# WRITTEN EXERCISE
Please rewrite the entries below, swapping "target" for "item" and leaving everything else as it is.

# THE DATA
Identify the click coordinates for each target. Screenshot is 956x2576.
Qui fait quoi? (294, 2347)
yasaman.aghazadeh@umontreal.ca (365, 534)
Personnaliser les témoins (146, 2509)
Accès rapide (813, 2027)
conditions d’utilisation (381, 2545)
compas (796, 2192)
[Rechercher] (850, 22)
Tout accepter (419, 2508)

# RESULT BELOW
Identify the click coordinates for each item. Screenshot is 956x2576.
Qui fait quoi? (294, 2347)
yasaman.aghazadeh@umontreal.ca (365, 534)
Personnaliser les témoins (146, 2509)
Accès rapide (813, 2027)
conditions d’utilisation (381, 2545)
compas (796, 2192)
[Rechercher] (850, 22)
Tout accepter (419, 2508)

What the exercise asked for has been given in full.